**EXTRACT TO READ**
<<<<

Warning! The text retains the original spelling of surnames and place names by an Israeli researcher; in many cases it may not be correct. Fragments that could contain current personal data have been removed from the interview.
Interviewee: Mrs. Miriam Malchi, daughter of Hela - Haya Altman (61 years old when interviewed)
Interview Subject: Hela - Haya Altman nee Rotshtein.
Hela-Haya Altman was born on December 24th 1917 in Łódź, Poland into the Rotshtein family. Hela was one of the eleven children of Arie and Miriam Rotshtein. The Rotshtein family were part of the Jewish community in Łódź.
They were very religious. They observed the Jewish traditions: they ate kosher food, kept the Sabbath – Hela`s mother used to light the candles and pray every Friday evening and her father used to go with her brothers to the synagogue and they had a big dinner every Friday evening and a big lunch every Sabbath and they all wore smart, white clothes. Her father and brothers went to the synagogue every day. They celebrated all of the Jewish holidays. Hela`s favorite holiday was Pesach (Passover); she and her sisters used to help their mother Miriam clean the house and her father Arie and her brothers did the Biur Hamez (cleaning out all the leavened food from the house). All the members of the family waited for the big dinner of Leil Haseder (the eve of the Passover festive dinner): they read in the Hagada (story of exodus) and ate Jewish traditional food like Gefilte Fish, chicken soup and Mazot (unleavened bread).

>>>>

**GIVEN DATA**
<<<<

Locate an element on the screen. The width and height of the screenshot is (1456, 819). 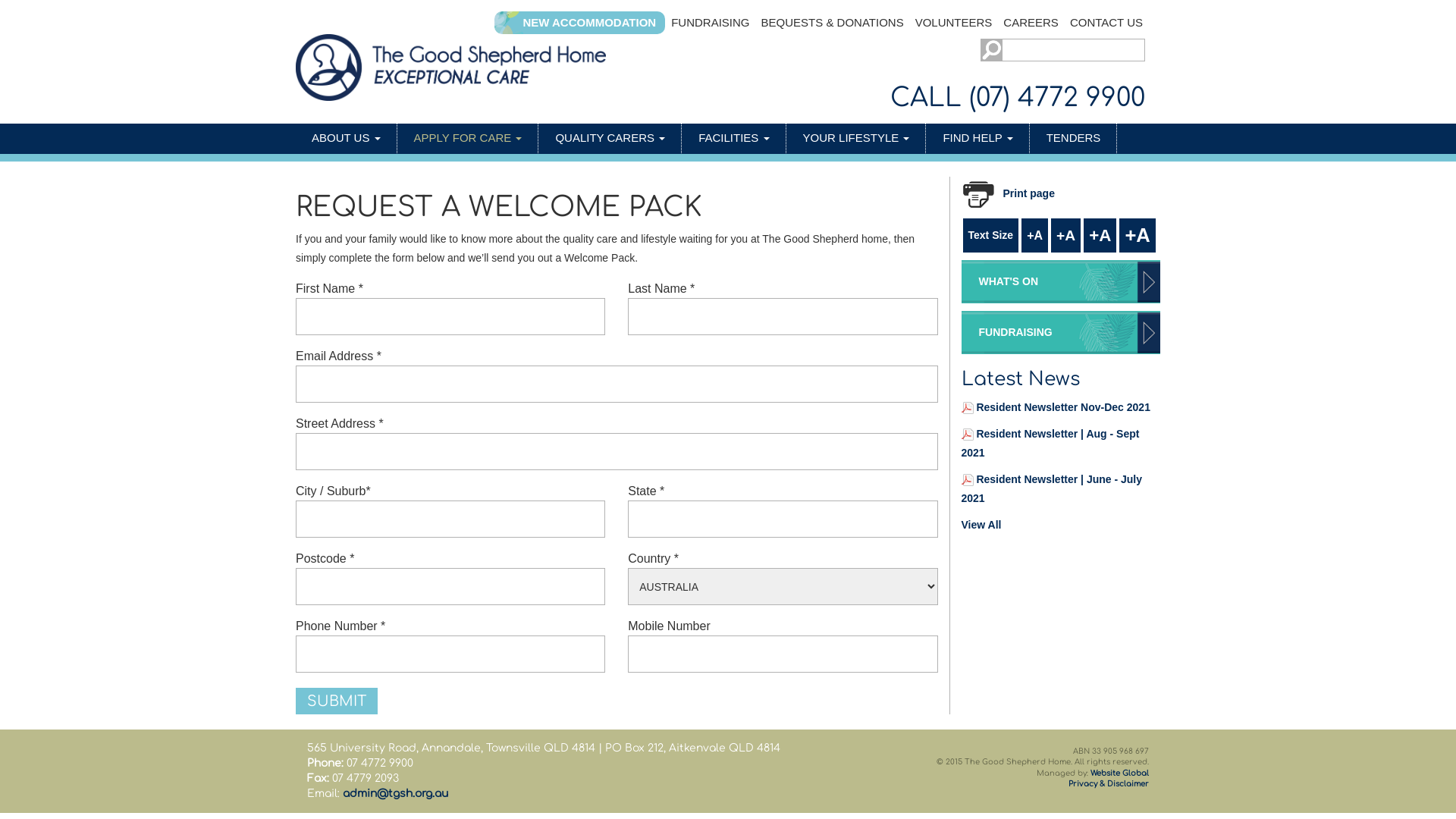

>>>>

**ACTIONS TO TAKE**
1: Name the traditional foods that the Hela-Haya Altman interview says the family ate at the Leil Haseder dinner.
2: Reproduce the stretch of the Hela-Haya Altman interview from "Warning! The text" through "community in Łódź.".

**RESULTS OF THE TASKS**
1: Gefilte Fish, chicken soup, and Mazot (unleavened bread)

2:
Warning! The text retains the original spelling of surnames and place names by an Israeli researcher; in many cases it may not be correct. Fragments that could contain current personal data have been removed from the interview.
Interviewee: Mrs. Miriam Malchi, daughter of Hela - Haya Altman (61 years old when interviewed)
Interview Subject: Hela - Haya Altman nee Rotshtein.
Hela-Haya Altman was born on December 24th 1917 in Łódź, Poland into the Rotshtein family. Hela was one of the eleven children of Arie and Miriam Rotshtein. The Rotshtein family were part of the Jewish community in Łódź.